Sunday, June 11, 2006

What's the difference between a native Hawaiian and a Native American?

I've thought about this topic a lot given the bill I discussed a couple of posts down. It is a topic I generally don't like discussing much, for reasons I shall not bore anyone with. As I thought about this post, I decided I could take one of two routes. I could write a very detailed post that looks at all of the legalities of the situation, a post which approximately three people would read because of its necessary length, or I could write the ultra-slimmed down version, which leaves the door open for unnecessary debate. I've chosen a mid length compromise between the two (yes, this post could have been much longer).

When the United States finally threw off the yoke of Great Britain and found itself an independent nation, it looked westward and found dual claims to the lands it wished to expand into. For example, the French had claimed the lands that would be purchased in the Louisiana Purchase, and Britain had claim to the land that would become Canada. Despite the land claims, neither nation had a strong rule over the land.
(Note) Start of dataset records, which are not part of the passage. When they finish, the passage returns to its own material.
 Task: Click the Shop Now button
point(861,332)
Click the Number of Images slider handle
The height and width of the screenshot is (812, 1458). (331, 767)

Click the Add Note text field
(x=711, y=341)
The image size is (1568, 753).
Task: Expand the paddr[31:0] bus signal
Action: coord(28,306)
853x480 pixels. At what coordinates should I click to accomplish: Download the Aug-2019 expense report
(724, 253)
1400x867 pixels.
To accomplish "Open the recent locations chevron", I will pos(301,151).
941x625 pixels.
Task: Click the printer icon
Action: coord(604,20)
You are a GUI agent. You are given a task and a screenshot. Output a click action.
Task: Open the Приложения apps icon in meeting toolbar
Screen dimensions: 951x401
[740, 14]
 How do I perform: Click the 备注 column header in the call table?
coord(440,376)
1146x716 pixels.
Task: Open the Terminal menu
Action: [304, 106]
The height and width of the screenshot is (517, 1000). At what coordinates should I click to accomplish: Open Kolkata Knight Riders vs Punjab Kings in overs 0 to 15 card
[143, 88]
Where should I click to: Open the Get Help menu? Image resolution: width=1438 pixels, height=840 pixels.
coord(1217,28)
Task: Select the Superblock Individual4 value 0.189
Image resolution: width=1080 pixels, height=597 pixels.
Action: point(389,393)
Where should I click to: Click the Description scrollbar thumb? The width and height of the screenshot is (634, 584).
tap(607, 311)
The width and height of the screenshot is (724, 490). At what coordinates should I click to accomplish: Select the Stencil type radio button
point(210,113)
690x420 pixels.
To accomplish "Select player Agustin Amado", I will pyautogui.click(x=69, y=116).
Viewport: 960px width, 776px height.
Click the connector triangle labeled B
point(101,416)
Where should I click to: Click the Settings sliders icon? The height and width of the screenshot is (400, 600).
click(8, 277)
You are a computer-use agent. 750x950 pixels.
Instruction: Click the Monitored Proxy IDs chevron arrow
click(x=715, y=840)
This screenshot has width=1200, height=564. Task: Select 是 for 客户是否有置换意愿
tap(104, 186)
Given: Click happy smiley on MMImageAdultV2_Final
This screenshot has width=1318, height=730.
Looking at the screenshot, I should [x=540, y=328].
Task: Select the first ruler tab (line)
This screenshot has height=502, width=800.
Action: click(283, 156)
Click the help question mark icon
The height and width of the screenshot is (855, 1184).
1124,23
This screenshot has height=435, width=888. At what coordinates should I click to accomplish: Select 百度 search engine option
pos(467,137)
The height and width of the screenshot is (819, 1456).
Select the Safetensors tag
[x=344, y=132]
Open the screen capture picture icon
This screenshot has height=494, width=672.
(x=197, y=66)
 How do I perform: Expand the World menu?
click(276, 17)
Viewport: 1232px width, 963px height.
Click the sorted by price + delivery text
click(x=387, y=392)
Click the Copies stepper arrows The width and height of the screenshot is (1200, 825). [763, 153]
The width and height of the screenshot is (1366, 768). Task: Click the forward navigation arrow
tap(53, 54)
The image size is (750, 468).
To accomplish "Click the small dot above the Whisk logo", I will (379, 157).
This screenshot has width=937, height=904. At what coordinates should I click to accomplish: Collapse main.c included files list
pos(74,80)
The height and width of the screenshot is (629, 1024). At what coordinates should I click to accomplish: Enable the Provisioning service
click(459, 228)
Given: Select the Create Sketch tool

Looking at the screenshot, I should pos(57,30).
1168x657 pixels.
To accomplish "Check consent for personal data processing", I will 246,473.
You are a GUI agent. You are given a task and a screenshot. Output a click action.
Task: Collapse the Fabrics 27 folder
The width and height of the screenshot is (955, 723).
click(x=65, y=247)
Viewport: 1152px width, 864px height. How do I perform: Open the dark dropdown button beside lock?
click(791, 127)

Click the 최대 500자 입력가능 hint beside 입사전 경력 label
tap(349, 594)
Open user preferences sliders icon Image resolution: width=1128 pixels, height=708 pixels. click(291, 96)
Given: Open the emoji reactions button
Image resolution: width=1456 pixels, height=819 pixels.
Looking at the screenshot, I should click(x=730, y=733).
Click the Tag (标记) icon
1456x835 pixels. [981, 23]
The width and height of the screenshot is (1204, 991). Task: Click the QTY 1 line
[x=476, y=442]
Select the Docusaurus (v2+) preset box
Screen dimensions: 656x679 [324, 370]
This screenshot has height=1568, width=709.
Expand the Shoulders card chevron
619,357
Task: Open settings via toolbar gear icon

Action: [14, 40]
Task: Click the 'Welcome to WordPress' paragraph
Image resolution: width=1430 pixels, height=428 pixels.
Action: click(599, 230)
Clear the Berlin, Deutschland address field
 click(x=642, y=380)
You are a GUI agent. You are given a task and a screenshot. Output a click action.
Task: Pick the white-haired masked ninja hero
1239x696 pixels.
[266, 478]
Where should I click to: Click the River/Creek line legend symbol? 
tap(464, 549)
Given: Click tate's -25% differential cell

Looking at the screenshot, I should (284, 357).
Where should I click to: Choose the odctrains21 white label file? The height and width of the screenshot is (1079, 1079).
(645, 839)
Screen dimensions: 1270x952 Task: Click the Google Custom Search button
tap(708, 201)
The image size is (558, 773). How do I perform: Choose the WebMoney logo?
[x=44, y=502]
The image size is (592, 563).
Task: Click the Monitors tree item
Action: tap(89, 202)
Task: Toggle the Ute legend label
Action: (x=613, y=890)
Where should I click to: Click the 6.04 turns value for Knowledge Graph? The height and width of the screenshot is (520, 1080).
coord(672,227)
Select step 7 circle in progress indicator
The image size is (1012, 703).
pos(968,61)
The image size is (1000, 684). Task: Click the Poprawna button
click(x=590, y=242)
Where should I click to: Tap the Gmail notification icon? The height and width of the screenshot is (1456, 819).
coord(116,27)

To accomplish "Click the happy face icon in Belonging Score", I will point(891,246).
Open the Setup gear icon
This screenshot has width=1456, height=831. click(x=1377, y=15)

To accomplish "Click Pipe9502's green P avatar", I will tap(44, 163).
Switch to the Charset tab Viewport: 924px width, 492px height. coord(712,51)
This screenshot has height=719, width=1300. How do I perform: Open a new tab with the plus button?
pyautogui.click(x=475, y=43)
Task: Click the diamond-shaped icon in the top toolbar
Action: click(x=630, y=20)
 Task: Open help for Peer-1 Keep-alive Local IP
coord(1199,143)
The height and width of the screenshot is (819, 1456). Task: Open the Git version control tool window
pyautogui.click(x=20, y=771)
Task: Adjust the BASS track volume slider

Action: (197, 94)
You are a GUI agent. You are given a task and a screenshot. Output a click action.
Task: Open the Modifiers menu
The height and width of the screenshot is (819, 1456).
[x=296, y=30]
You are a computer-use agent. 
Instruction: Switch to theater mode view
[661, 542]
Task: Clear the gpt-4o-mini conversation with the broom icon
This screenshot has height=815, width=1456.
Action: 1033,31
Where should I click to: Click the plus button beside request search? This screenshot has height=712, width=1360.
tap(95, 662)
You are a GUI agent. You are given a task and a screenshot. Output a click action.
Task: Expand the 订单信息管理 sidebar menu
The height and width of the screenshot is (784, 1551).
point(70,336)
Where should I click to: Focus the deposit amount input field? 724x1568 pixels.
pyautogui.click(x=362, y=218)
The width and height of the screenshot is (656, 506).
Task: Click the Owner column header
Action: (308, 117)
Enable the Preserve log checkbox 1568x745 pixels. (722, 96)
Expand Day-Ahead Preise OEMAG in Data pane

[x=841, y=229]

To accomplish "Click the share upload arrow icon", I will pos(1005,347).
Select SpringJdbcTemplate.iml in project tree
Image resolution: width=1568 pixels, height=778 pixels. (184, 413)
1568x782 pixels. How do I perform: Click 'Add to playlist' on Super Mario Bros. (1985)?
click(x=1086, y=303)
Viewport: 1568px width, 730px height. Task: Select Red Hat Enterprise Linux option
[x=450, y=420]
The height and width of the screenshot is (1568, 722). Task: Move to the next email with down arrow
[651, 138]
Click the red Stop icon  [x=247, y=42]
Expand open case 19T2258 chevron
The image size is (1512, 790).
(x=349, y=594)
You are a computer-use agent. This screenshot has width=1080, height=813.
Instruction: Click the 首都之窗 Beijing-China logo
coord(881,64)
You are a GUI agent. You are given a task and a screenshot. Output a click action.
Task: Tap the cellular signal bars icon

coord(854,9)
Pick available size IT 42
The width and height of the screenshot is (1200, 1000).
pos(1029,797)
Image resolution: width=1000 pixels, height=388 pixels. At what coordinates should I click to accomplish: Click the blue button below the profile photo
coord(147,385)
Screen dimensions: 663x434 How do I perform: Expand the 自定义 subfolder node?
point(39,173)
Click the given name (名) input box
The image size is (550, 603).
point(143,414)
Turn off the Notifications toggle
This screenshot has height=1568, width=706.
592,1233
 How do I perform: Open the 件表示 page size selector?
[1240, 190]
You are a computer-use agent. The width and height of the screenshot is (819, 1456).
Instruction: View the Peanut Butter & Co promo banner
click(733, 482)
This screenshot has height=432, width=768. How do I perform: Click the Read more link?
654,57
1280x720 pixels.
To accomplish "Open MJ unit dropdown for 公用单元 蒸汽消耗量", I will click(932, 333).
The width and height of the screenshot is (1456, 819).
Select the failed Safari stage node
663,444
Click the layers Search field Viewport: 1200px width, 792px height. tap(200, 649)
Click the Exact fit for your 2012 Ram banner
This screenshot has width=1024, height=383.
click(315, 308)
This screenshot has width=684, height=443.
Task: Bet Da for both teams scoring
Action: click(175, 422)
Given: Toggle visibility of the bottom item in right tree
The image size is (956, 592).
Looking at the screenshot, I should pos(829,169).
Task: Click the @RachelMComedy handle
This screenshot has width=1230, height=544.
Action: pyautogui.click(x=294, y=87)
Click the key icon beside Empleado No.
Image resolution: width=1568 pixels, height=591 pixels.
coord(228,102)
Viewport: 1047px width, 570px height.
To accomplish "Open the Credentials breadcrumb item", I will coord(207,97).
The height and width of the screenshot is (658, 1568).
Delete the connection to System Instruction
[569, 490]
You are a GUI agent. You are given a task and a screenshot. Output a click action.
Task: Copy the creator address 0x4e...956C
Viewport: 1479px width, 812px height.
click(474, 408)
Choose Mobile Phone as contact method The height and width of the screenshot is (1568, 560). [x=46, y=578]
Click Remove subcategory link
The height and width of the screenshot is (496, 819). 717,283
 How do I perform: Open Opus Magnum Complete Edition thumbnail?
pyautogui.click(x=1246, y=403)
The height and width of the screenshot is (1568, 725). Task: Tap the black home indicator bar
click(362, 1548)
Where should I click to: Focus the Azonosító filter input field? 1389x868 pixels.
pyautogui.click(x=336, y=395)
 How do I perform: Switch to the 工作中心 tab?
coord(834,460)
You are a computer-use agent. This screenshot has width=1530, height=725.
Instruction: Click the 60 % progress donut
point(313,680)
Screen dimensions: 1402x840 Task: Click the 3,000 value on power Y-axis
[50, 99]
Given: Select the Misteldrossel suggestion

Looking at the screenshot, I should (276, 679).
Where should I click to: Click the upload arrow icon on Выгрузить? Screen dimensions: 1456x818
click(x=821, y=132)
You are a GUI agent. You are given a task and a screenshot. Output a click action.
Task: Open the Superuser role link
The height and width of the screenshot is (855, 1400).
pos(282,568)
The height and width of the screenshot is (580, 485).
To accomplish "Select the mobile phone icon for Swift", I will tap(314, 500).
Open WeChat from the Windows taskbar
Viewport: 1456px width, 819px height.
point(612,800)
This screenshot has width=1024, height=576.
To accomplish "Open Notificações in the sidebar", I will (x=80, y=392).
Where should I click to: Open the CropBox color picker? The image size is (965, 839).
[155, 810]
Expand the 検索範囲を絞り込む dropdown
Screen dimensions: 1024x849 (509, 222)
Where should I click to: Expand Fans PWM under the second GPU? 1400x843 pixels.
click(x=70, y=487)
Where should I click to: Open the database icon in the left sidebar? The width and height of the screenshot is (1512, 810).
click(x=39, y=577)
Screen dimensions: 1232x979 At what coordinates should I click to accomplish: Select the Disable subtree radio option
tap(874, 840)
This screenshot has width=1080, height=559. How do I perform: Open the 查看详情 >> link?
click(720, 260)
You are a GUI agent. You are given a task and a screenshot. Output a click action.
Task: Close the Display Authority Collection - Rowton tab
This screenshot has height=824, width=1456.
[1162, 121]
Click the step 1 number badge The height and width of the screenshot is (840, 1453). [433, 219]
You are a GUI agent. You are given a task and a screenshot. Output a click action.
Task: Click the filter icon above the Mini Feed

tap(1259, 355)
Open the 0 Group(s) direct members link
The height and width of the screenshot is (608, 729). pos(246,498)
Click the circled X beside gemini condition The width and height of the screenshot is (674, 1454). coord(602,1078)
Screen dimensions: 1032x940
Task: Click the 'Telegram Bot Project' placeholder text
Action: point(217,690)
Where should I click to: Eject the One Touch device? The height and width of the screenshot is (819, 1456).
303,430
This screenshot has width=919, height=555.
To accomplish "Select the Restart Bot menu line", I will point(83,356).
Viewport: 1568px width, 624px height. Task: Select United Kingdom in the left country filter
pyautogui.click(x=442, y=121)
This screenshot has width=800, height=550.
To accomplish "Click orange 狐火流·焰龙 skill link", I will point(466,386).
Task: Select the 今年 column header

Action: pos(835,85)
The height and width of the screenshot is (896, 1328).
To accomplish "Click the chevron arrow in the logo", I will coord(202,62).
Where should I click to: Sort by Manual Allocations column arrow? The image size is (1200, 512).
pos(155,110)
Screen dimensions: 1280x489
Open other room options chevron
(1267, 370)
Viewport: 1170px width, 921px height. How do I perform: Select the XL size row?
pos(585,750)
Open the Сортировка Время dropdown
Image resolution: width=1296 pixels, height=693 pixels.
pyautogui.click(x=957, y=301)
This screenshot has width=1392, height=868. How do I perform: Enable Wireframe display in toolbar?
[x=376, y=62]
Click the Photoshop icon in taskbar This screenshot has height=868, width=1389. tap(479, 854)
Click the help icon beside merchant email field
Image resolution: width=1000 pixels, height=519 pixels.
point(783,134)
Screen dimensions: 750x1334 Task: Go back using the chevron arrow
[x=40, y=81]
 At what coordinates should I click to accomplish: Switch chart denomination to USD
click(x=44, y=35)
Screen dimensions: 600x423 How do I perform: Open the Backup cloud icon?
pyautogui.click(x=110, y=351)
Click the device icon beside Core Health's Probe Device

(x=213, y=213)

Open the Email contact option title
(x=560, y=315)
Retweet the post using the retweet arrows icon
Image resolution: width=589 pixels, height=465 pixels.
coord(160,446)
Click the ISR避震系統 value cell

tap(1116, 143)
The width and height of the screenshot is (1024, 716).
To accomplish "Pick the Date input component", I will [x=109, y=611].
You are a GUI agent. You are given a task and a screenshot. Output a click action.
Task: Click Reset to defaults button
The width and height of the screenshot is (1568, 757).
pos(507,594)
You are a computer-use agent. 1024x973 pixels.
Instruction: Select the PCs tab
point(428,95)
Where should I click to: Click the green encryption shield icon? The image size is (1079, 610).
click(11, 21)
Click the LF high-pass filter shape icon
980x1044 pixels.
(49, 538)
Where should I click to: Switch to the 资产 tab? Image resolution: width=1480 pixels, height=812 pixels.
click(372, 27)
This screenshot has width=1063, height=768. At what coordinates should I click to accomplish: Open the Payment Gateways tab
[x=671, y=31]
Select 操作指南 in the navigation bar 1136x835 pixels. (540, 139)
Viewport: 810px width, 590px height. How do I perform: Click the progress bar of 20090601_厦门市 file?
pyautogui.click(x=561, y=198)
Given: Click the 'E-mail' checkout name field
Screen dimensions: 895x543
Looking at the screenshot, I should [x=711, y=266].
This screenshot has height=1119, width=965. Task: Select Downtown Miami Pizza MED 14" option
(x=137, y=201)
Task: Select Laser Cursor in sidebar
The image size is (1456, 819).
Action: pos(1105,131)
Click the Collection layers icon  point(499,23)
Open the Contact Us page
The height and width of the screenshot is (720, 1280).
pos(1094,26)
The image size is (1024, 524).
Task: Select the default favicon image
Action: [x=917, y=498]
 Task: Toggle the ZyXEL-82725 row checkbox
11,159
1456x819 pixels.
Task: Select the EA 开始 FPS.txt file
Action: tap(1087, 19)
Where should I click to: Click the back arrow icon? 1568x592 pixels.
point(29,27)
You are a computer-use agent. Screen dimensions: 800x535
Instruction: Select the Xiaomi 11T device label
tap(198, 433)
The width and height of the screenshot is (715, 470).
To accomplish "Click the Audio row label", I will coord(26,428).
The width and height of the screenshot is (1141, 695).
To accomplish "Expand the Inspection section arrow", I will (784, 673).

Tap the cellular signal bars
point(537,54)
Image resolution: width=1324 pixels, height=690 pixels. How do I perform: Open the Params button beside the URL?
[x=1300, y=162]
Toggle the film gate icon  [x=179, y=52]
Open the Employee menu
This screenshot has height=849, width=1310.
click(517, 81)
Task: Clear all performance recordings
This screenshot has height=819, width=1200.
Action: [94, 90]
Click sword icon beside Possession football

Because of that, the various tribes or nations of that land still had what was for all intents and purposes, full sovereignty over the territories in which they lived. These territories had fluid boundaries as the natives of North America had never had their version of the Treaty of Westphalia that had established nation-states in Europe. The way the United States approached this was thus: They would buy or take by military force the land claims of other nation-states. In the Western legal tradition, this was necessary in order for the United States to have its own legitimate claim to the land.

Once the land was claimed as territory of the United States, there was a second level of land ownership/occupation to deal with, that of the Native Americans. Typically, the United States government tried to deal with this by treating the various tribes as if they were Western nation-states. This meant that they purchased land by treaty were they could, and by military force where they could not. By 1912, the contiguous United States had been established from sea to shining sea with 48 states. In 1912, all of the various Native American tribes or "nations" had been placed onto reservations. At that time, it was possible for Native Americans to become U.S. citizens, but their tribes and reservations were in a limbo status. They were within the boundaries of the United States, but their residents were not automatically U.S. citizens. The reservations were treated as if they were wards of the state (i.e. the Federal Government), but not necessarily American.

In 1924, the Indian Citizenship Act was passed by Congress. This act gave full citizenship to all Native Americans. It did not change the limbo-like status of the tribes/nations, though. The plan all along had been to slowly assimilate Native Americans into the mainstream of American life, which would allow the tribal governance to slowly disappear. Assimilation, and later extermination, did not occur as naturally as was anticipated, and at times the brutal and/or heartless ways it was imposed actually acted as a roadblock to the process, and generally failed. Neither Congressional Act nor Constitutional Amendment has ever been implemented that has changed the unusual status of the Native American tribes/nations in American society. As such, the tribes/nations of Native Americans still retain a partial sovereignty and certain rights accorded to them via various treaties. These are not "special rights" but rather rights which they retain by treaty (think contract) with the Federal Government of the United States of America. The only ways to change this is to abrogate the treaties and/or to pass a Congressional Act or a Constitutional Amendment which will eliminate this partially sovereign status. This is why there is a limited self governance amongst Native American tribes/nations. From the outside, it looks like a racial preference, but the race portion of it is coincidental to the fact that the United States chose to absorb the various tribes as if they were their own nations.

The native Hawaiians never had this kind of interaction with the United States. Yes, there were Americans that they dealt with on the islands, but they also dealt with many other nationalities that came to the island. The point is that they never really had this official war/treaty relationship with the United States government. When Hawaii voted to become the 50th state, native Hawaiians, unlike Native Americans in the lower 48, were part of that process. By the democratic process, they opted to become a part of the United States. They did not come into the United States as a separate nation without American citizenship. They came in as citizens of a U.S. territory, citizens who were allowed to participate in that territory's process of becoming a state. If they wanted a certain form of self governance, than they should have worked to reject statehood as Puerto Rico has done several times.

This bill could have ultimately been bad for native Hawaiians. They would have found themselves with the same ambiguities that Native Americans face. Perhaps native Hawaiians would have parlayed the status into wealth via something like casino operations, but it pays to remember that it is only a minority of Native American Nations that are reaping the rewards of gaming. For most, life on the reservation is just as poor as it ever has been. If you don't believe, I'll gladly take you through many reservations in Wisconsin, Minnesota, and South Dakota where mansions are not popping up from casino profits. What native Hawaiians would have instead felt was the incredible yoke of the Federal Government on their shoulders. Many see government aid and programs as compassionate things for many of the poorer Native American reservations, and given the poverty they are to a certain degree. But think of how deeply the Federal Government is involved in your life, and then think of how difficult it would be to get ahead if the Feds were twice as involved in your life. Such is life on the reservation, and so to would it be for Native Hawaiians. And in their case, the result would have indeed been "special rights."